What the task asks :: The data are to be restated in full, exactly as presented.

Entries provided ::
● ● ● ●

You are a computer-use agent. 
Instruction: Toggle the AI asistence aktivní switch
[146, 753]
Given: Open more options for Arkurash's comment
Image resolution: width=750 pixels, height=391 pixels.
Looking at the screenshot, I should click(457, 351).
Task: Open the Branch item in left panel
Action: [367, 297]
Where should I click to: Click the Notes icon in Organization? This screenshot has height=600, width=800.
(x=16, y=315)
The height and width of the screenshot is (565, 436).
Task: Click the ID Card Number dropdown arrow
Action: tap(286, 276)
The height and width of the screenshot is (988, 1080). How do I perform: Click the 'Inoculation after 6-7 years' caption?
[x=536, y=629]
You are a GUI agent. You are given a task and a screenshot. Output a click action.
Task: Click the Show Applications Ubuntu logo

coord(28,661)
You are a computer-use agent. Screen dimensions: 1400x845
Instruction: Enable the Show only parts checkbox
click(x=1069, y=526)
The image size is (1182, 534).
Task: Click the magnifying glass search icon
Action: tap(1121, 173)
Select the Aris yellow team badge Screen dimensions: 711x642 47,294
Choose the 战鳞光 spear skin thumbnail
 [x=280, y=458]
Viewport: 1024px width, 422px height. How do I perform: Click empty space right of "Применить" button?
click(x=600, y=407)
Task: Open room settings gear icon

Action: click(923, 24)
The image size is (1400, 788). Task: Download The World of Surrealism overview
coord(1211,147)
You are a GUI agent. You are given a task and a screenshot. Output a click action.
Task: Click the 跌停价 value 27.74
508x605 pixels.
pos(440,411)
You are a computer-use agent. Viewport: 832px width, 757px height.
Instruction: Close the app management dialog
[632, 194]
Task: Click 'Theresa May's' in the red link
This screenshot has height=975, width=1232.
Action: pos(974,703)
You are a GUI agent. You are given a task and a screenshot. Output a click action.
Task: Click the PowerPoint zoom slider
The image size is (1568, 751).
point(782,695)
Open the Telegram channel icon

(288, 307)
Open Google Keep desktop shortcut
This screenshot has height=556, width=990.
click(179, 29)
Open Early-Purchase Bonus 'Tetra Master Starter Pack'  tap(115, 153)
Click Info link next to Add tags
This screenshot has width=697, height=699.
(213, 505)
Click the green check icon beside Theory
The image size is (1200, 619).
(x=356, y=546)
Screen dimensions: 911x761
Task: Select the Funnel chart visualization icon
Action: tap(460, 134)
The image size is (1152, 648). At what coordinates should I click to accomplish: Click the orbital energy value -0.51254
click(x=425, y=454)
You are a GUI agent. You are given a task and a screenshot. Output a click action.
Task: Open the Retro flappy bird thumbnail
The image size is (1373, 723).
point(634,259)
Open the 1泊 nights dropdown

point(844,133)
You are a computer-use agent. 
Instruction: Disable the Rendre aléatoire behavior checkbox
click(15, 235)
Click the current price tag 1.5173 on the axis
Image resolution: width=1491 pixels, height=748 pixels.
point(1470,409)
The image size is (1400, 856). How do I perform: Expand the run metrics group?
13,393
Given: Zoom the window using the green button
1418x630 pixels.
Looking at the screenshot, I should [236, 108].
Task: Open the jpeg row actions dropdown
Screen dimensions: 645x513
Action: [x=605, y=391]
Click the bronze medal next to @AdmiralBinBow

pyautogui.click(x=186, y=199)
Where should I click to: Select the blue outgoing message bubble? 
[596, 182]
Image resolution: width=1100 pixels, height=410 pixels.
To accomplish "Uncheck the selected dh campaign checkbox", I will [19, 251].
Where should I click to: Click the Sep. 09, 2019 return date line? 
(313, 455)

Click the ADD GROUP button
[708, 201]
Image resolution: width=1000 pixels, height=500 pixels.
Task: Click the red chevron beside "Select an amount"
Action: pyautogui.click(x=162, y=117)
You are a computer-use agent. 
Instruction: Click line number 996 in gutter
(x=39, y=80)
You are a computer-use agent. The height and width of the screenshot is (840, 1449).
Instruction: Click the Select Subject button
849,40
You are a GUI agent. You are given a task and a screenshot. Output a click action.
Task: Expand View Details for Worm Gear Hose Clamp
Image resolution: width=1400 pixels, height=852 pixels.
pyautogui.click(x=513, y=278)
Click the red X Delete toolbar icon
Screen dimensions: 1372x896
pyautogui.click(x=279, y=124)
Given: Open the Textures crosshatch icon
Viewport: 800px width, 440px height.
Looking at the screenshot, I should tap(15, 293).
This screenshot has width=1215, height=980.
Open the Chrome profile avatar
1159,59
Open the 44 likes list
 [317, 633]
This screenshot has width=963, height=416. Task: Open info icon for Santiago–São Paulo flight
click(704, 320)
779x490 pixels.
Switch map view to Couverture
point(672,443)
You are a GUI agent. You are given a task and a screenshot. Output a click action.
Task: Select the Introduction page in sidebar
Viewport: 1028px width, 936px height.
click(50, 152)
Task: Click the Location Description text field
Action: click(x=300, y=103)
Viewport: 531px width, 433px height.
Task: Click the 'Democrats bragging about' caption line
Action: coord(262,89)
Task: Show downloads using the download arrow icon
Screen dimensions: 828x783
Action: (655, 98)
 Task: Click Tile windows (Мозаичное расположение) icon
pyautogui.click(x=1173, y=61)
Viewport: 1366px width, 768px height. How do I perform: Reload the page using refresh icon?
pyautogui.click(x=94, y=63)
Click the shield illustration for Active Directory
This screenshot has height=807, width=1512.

● ● ● ●

The completed task ::
You are a computer-use agent. 
Instruction: Toggle the AI asistence aktivní switch
[146, 753]
Given: Open more options for Arkurash's comment
Image resolution: width=750 pixels, height=391 pixels.
Looking at the screenshot, I should click(457, 351).
Task: Open the Branch item in left panel
Action: [367, 297]
Where should I click to: Click the Notes icon in Organization? This screenshot has height=600, width=800.
(x=16, y=315)
The height and width of the screenshot is (565, 436).
Task: Click the ID Card Number dropdown arrow
Action: tap(286, 276)
The height and width of the screenshot is (988, 1080). How do I perform: Click the 'Inoculation after 6-7 years' caption?
[x=536, y=629]
You are a GUI agent. You are given a task and a screenshot. Output a click action.
Task: Click the Show Applications Ubuntu logo

coord(28,661)
You are a computer-use agent. Screen dimensions: 1400x845
Instruction: Enable the Show only parts checkbox
click(x=1069, y=526)
The image size is (1182, 534).
Task: Click the magnifying glass search icon
Action: tap(1121, 173)
Select the Aris yellow team badge Screen dimensions: 711x642 47,294
Choose the 战鳞光 spear skin thumbnail
 [x=280, y=458]
Viewport: 1024px width, 422px height. How do I perform: Click empty space right of "Применить" button?
click(x=600, y=407)
Task: Open room settings gear icon

Action: click(923, 24)
The image size is (1400, 788). Task: Download The World of Surrealism overview
coord(1211,147)
You are a GUI agent. You are given a task and a screenshot. Output a click action.
Task: Click the 跌停价 value 27.74
508x605 pixels.
pos(440,411)
You are a computer-use agent. Viewport: 832px width, 757px height.
Instruction: Close the app management dialog
[632, 194]
Task: Click 'Theresa May's' in the red link
This screenshot has height=975, width=1232.
Action: pos(974,703)
You are a GUI agent. You are given a task and a screenshot. Output a click action.
Task: Click the PowerPoint zoom slider
The image size is (1568, 751).
point(782,695)
Open the Telegram channel icon

(288, 307)
Open Google Keep desktop shortcut
This screenshot has height=556, width=990.
click(179, 29)
Open Early-Purchase Bonus 'Tetra Master Starter Pack'  tap(115, 153)
Click Info link next to Add tags
This screenshot has width=697, height=699.
(213, 505)
Click the green check icon beside Theory
The image size is (1200, 619).
(x=356, y=546)
Screen dimensions: 911x761
Task: Select the Funnel chart visualization icon
Action: tap(460, 134)
The image size is (1152, 648). At what coordinates should I click to accomplish: Click the orbital energy value -0.51254
click(x=425, y=454)
You are a GUI agent. You are given a task and a screenshot. Output a click action.
Task: Open the Retro flappy bird thumbnail
The image size is (1373, 723).
point(634,259)
Open the 1泊 nights dropdown

point(844,133)
You are a computer-use agent. 
Instruction: Disable the Rendre aléatoire behavior checkbox
click(15, 235)
Click the current price tag 1.5173 on the axis
Image resolution: width=1491 pixels, height=748 pixels.
point(1470,409)
The image size is (1400, 856). How do I perform: Expand the run metrics group?
13,393
Given: Zoom the window using the green button
1418x630 pixels.
Looking at the screenshot, I should [236, 108].
Task: Open the jpeg row actions dropdown
Screen dimensions: 645x513
Action: [x=605, y=391]
Click the bronze medal next to @AdmiralBinBow

pyautogui.click(x=186, y=199)
Where should I click to: Select the blue outgoing message bubble? 
[596, 182]
Image resolution: width=1100 pixels, height=410 pixels.
To accomplish "Uncheck the selected dh campaign checkbox", I will [19, 251].
Where should I click to: Click the Sep. 09, 2019 return date line? 
(313, 455)

Click the ADD GROUP button
[708, 201]
Image resolution: width=1000 pixels, height=500 pixels.
Task: Click the red chevron beside "Select an amount"
Action: pyautogui.click(x=162, y=117)
You are a computer-use agent. 
Instruction: Click line number 996 in gutter
(x=39, y=80)
You are a computer-use agent. The height and width of the screenshot is (840, 1449).
Instruction: Click the Select Subject button
849,40
You are a GUI agent. You are given a task and a screenshot. Output a click action.
Task: Expand View Details for Worm Gear Hose Clamp
Image resolution: width=1400 pixels, height=852 pixels.
pyautogui.click(x=513, y=278)
Click the red X Delete toolbar icon
Screen dimensions: 1372x896
pyautogui.click(x=279, y=124)
Given: Open the Textures crosshatch icon
Viewport: 800px width, 440px height.
Looking at the screenshot, I should tap(15, 293).
This screenshot has width=1215, height=980.
Open the Chrome profile avatar
1159,59
Open the 44 likes list
 [317, 633]
This screenshot has width=963, height=416. Task: Open info icon for Santiago–São Paulo flight
click(704, 320)
779x490 pixels.
Switch map view to Couverture
point(672,443)
You are a GUI agent. You are given a task and a screenshot. Output a click action.
Task: Select the Introduction page in sidebar
Viewport: 1028px width, 936px height.
click(50, 152)
Task: Click the Location Description text field
Action: click(x=300, y=103)
Viewport: 531px width, 433px height.
Task: Click the 'Democrats bragging about' caption line
Action: coord(262,89)
Task: Show downloads using the download arrow icon
Screen dimensions: 828x783
Action: (655, 98)
 Task: Click Tile windows (Мозаичное расположение) icon
pyautogui.click(x=1173, y=61)
Viewport: 1366px width, 768px height. How do I perform: Reload the page using refresh icon?
pyautogui.click(x=94, y=63)
Click the shield illustration for Active Directory
This screenshot has height=807, width=1512.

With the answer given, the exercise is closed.